### Work task
Give back exactly the lines from the "Where should I" line to the final line of the records, and only those, minus any pictures.

Information provided: Begin

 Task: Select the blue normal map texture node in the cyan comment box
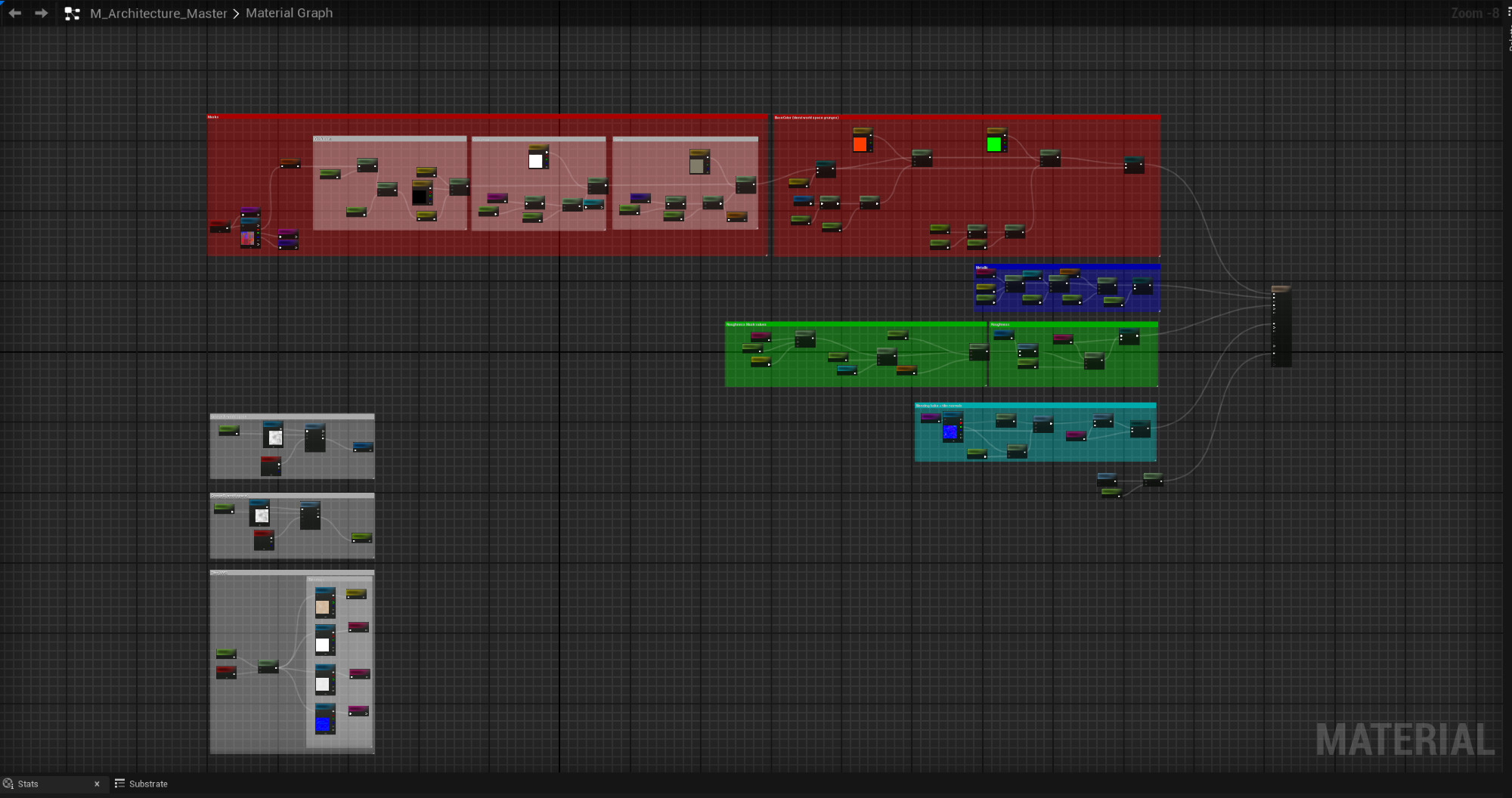(x=951, y=431)
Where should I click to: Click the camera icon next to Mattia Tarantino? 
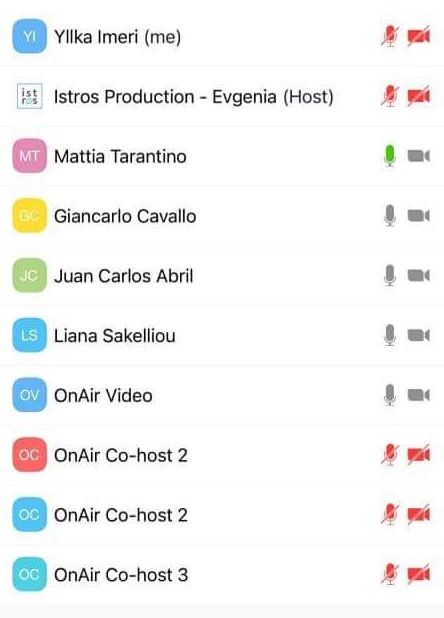418,156
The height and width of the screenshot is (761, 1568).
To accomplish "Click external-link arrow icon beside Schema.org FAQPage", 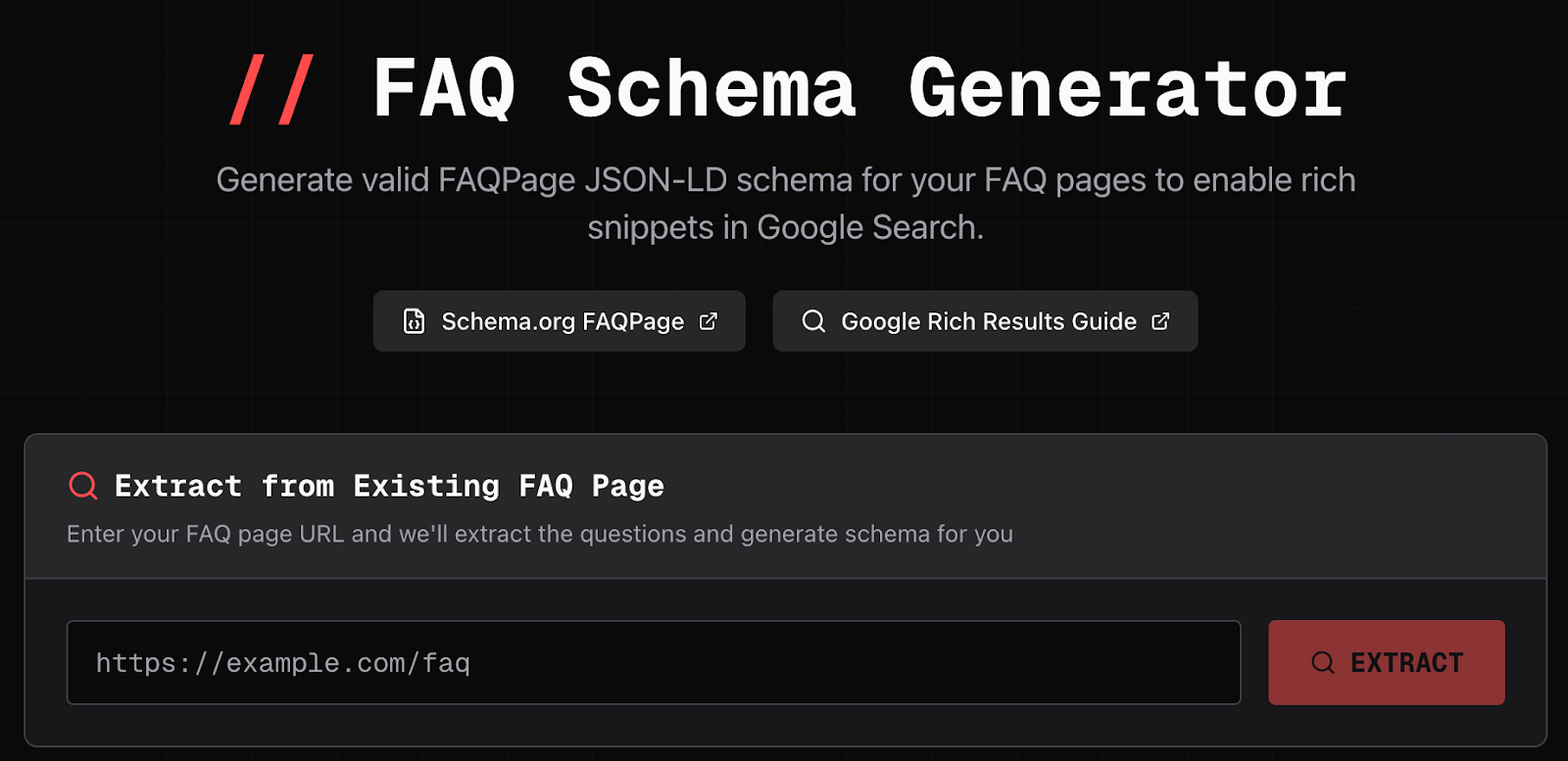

Information provided: End

### Response area
Where should I click to: Click the camera icon next to Mattia Tarantino? 
418,156
The height and width of the screenshot is (761, 1568).
To accomplish "Click external-link arrow icon beside Schema.org FAQPage", 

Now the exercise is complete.